🚀 Major upgrade 🚀 : Migration to Pytorch v1 and Python 3.7. The code is now much more generic and easy to install.

This repository contains a modified version of the AtlasNet network (AtlasNet: A Papier-Mâché Approach to Learning 3D Surface Generation ) which uses a portion of the Tangent Convolutions (Tangent Convolutions for Dense Prediction in 3D)network as an encoder.

If you find this work useful in your research, please cite all papers:

@inproceedings{groueix2018,
          title={{AtlasNet: A Papier-M\^ach\'e Approach to Learning 3D Surface Generation}},
          author={Groueix, Thibault and Fisher, Matthew and Kim, Vladimir G. and Russell, Bryan and Aubry, Mathieu},
          booktitle={Proceedings IEEE Conf. on Computer Vision and Pattern Recognition (CVPR)},
          year={2018}
        }
@article{Tat2018,
  author    = {Maxim Tatarchenko* and Jaesik Park* and Vladlen Koltun and Qian-Yi Zhou.},
  title     = {Tangent Convolutions for Dense Prediction in {3D}},
  journal   = {CVPR},
  year      = {2018},
}
@article{Zhou2018,
  author    = {Qian-Yi Zhou and Jaesik Park and Vladlen Koltun},
  title     = {{Open3D}: {A} Modern Library for {3D} Data Processing},
  journal   = {arXiv:1801.09847},
  year      = {2018},
}

This implementation uses Pytorch.

## Download the repository
git clone https://github.com/ThibaultGROUEIX/AtlasNet.git
cd AtlasNet
## Create python env with relevant packages
conda create --name pytorch-atlasnet python=3.7
source activate pytorch-atlasnet
pip install pandas visdom
# Install PyTorch as directed:
# https://pytorch.org/get-started/locally/?source=Google&medium=PaidSearch&utm_campaign=1712418477&utm_adgroup=66821158477&utm_keyword=%2Binstalling%20%2Bpytorch&utm_offering=AI&utm_Product=PYTorch&gclid=Cj0KCQjw5MLrBRClARIsAPG0WGwp-txrGdm03ajH11PmA_yzO-3KdxmFpal62fq5xajWiM6RETcL0l4aAg3NEALw_wcB
# you're done ! Congrats :)

cd data; ./download_data.sh; cd ..

We used the ShapeNet dataset for 3D models, and rendered views from 3D-R2N2:

When using the provided data make sure to respect the shapenet license.

◆ DATA SUPPLIED
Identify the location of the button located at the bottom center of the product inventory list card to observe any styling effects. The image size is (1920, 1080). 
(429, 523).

* * *

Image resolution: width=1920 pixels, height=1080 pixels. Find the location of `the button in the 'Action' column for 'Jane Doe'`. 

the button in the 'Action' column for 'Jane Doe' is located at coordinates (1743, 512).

--

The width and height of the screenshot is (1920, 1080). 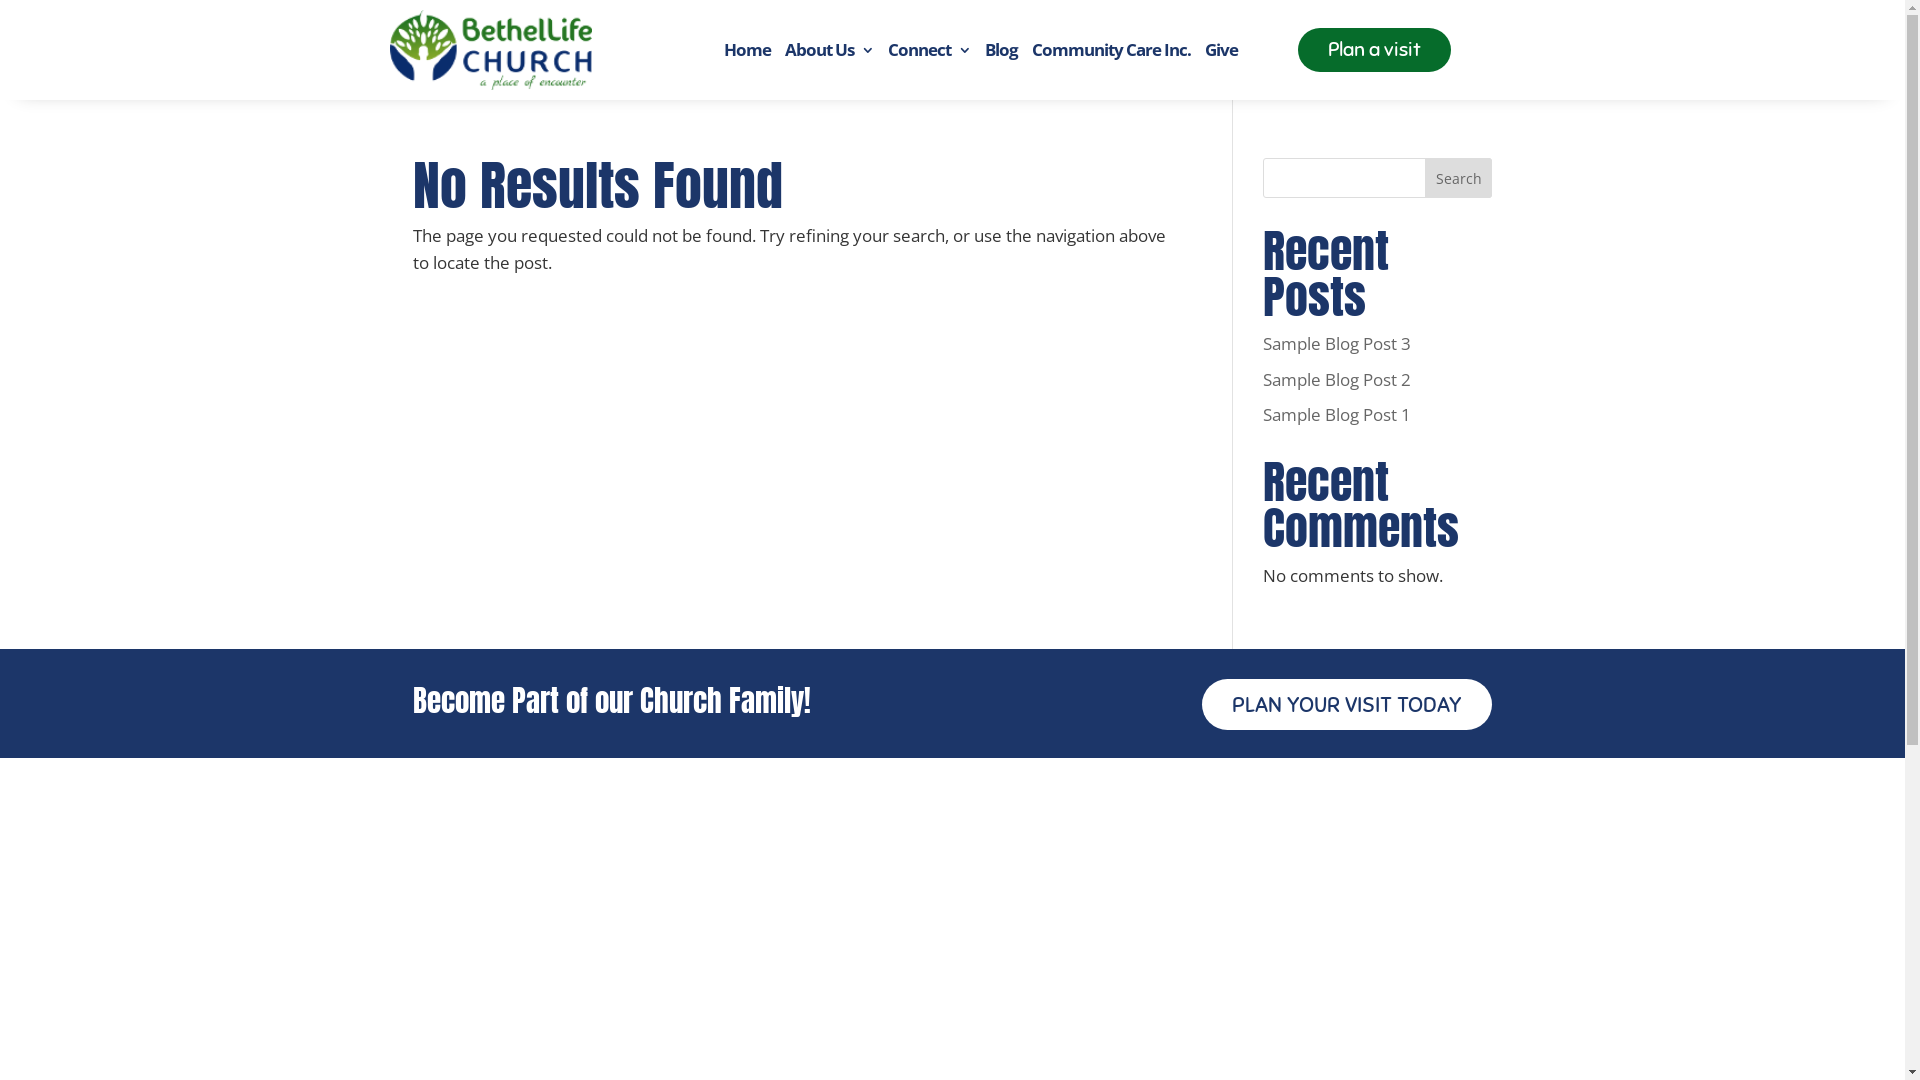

◆ GIVEN PROBLEM
Continue the README for the modified AtlasNet network from where it stops. Nothing in the records is needed here.

◆ TASK ANSWER
• The point clouds from ShapeNet, with normals go in data/customShapeNet
• The corresponding normalized mesh (for the metro distance) go in data/ShapeNetCorev2Normalized
• the rendered views go in data/ShapeNetRendering

The trained models and some corresponding results are also available online :

• The trained_models go in trained_models/

In case you need the results of ICP on PointSetGen output :

• ICP on PSG

Using the custom chamfer distance will divide memory usage by 2 and will be a bit faster. Use it if you're short on memory especially when training models for Single View reconstruction.

source activate pytorch-atlasnet
cd ./extension
python setup.py install

• First launch a visdom server :

python -m visdom.server -p 8888

• Launch the training. Check out all the options in ./training/train_AE_AtlasNet.py .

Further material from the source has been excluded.